*** Opening Supplied information ***

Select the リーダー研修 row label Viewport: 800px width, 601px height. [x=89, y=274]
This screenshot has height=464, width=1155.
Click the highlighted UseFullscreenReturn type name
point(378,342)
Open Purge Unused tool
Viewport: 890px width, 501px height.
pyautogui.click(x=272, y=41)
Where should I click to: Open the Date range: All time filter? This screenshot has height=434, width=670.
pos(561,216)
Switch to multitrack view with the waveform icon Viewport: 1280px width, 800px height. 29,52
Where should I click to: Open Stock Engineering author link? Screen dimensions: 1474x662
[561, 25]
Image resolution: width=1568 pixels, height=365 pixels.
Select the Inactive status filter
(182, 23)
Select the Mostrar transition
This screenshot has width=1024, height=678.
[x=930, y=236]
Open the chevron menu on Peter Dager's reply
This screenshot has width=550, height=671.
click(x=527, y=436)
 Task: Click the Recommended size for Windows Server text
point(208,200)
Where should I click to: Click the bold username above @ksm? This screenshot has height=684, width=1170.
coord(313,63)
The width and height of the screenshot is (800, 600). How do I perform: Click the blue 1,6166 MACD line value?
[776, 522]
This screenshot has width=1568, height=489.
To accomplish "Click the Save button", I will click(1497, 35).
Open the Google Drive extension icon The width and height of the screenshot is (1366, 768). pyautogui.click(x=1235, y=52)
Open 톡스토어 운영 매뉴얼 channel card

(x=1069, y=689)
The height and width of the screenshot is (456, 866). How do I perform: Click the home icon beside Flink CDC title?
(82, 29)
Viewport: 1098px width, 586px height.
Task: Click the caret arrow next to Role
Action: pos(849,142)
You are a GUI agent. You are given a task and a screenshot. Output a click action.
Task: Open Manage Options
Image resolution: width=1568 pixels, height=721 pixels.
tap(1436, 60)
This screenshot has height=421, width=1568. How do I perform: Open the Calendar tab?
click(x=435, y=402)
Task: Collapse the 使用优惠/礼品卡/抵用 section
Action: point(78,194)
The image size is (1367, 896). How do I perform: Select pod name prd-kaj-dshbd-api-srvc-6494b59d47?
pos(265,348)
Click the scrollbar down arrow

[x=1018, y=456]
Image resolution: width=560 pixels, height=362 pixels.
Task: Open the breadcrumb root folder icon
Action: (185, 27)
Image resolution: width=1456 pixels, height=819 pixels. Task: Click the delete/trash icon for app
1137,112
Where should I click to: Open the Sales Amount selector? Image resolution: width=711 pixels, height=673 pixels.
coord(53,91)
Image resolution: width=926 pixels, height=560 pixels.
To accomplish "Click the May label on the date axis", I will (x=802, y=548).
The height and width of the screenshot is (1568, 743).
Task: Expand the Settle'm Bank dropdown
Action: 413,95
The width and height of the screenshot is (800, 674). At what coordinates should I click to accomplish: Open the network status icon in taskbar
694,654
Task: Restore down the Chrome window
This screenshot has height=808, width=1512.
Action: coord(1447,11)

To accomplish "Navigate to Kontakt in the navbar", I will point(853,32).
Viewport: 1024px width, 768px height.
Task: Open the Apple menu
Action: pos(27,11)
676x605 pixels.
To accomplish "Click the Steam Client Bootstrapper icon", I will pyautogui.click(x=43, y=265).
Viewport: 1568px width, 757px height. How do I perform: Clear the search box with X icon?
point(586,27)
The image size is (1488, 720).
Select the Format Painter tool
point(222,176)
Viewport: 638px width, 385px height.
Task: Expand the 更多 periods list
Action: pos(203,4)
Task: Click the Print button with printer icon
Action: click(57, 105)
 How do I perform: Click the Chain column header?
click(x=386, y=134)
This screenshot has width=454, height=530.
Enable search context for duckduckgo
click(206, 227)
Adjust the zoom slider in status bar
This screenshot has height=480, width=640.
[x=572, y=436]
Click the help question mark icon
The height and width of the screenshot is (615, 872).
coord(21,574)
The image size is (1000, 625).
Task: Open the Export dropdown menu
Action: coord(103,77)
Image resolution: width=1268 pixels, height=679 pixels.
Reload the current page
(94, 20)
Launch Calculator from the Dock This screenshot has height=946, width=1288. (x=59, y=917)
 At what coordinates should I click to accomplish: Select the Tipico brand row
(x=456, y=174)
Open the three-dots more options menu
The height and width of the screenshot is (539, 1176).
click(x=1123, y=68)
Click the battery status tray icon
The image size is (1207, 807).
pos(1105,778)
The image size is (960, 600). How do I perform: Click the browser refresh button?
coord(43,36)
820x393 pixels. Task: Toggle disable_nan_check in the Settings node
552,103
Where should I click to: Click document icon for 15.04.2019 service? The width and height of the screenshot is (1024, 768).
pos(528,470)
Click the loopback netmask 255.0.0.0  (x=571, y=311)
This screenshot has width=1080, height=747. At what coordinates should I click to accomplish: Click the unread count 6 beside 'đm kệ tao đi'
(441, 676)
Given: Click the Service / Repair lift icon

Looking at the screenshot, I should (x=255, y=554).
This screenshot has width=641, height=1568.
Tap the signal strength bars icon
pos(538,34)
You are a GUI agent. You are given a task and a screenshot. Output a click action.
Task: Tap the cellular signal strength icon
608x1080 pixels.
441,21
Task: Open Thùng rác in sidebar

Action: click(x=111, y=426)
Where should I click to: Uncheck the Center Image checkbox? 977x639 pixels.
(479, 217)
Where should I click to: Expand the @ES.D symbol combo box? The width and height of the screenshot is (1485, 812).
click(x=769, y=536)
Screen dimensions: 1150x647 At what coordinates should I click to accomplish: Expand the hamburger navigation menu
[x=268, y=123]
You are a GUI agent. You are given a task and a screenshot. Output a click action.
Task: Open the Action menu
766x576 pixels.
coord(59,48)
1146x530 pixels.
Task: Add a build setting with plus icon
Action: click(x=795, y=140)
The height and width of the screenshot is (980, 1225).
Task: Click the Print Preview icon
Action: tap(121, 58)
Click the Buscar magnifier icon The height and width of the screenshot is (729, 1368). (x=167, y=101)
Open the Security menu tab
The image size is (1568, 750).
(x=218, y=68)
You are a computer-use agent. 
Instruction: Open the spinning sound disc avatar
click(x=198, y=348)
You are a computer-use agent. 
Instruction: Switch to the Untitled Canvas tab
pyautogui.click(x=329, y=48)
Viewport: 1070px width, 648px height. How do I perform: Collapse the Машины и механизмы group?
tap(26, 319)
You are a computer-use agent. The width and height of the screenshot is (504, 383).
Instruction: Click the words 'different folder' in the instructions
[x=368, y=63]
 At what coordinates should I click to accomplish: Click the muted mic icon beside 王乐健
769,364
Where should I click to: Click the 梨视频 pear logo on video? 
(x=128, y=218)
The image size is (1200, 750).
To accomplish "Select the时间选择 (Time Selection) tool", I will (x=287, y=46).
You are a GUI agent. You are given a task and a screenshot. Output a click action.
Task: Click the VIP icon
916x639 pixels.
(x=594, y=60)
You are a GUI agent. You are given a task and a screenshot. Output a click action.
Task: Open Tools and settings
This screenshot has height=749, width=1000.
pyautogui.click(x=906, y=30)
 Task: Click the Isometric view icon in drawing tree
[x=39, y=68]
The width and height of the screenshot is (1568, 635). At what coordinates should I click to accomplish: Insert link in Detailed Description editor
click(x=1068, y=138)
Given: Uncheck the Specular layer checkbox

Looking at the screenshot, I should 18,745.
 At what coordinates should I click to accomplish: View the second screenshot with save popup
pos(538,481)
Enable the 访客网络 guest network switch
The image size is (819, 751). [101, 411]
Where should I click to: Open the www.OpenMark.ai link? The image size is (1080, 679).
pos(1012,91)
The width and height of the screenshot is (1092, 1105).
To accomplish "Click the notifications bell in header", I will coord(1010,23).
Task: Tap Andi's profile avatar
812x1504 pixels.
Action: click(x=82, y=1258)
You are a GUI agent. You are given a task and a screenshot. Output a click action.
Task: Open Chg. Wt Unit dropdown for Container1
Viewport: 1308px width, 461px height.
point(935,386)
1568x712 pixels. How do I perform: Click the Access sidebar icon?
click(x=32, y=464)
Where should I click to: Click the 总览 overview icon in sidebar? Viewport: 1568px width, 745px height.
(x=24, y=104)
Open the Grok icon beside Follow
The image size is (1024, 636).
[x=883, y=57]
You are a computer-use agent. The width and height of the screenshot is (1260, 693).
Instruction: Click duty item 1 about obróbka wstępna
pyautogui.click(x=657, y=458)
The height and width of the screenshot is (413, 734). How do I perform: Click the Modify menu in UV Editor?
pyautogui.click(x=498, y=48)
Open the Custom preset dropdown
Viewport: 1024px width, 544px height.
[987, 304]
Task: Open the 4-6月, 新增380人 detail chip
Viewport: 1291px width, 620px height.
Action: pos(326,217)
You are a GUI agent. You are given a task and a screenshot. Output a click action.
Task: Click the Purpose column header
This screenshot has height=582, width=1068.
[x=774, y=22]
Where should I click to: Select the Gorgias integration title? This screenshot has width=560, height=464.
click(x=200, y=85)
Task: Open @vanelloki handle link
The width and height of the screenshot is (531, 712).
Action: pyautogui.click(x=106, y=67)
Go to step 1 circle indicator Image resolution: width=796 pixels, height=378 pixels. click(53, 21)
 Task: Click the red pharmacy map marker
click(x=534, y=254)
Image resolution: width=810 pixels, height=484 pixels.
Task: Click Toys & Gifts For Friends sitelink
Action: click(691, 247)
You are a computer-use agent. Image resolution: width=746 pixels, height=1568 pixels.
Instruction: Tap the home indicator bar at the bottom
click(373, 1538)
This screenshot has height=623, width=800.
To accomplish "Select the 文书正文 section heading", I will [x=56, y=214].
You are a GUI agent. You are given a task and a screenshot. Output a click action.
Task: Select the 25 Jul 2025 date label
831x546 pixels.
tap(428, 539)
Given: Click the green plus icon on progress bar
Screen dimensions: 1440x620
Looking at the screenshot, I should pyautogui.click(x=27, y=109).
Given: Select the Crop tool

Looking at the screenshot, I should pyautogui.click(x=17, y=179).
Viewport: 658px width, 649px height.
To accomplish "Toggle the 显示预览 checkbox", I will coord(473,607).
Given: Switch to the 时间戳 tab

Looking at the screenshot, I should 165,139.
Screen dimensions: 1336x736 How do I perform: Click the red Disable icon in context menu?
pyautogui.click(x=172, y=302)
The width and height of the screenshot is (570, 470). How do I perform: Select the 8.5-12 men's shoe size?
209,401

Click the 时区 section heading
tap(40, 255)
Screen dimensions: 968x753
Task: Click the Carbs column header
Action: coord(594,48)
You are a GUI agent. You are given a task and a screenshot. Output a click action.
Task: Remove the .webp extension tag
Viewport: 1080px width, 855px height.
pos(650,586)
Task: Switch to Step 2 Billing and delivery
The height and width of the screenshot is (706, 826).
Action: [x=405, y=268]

*** Closing Supplied information ***

Above are records; repeat only the lines starting at the line with "Image resolution: width=926" and ending at the line with "Launch Calculator from", exactly as they appear, both included.

**Exercise result**
Image resolution: width=926 pixels, height=560 pixels.
To accomplish "Click the May label on the date axis", I will (x=802, y=548).
The height and width of the screenshot is (1568, 743).
Task: Expand the Settle'm Bank dropdown
Action: 413,95
The width and height of the screenshot is (800, 674). At what coordinates should I click to accomplish: Open the network status icon in taskbar
694,654
Task: Restore down the Chrome window
This screenshot has height=808, width=1512.
Action: coord(1447,11)

To accomplish "Navigate to Kontakt in the navbar", I will point(853,32).
Viewport: 1024px width, 768px height.
Task: Open the Apple menu
Action: pos(27,11)
676x605 pixels.
To accomplish "Click the Steam Client Bootstrapper icon", I will pyautogui.click(x=43, y=265).
Viewport: 1568px width, 757px height. How do I perform: Clear the search box with X icon?
point(586,27)
The image size is (1488, 720).
Select the Format Painter tool
point(222,176)
Viewport: 638px width, 385px height.
Task: Expand the 更多 periods list
Action: pos(203,4)
Task: Click the Print button with printer icon
Action: click(57, 105)
 How do I perform: Click the Chain column header?
click(x=386, y=134)
This screenshot has width=454, height=530.
Enable search context for duckduckgo
click(206, 227)
Adjust the zoom slider in status bar
This screenshot has height=480, width=640.
[x=572, y=436]
Click the help question mark icon
The height and width of the screenshot is (615, 872).
coord(21,574)
The image size is (1000, 625).
Task: Open the Export dropdown menu
Action: coord(103,77)
Image resolution: width=1268 pixels, height=679 pixels.
Reload the current page
(94, 20)
Launch Calculator from the Dock This screenshot has height=946, width=1288. (x=59, y=917)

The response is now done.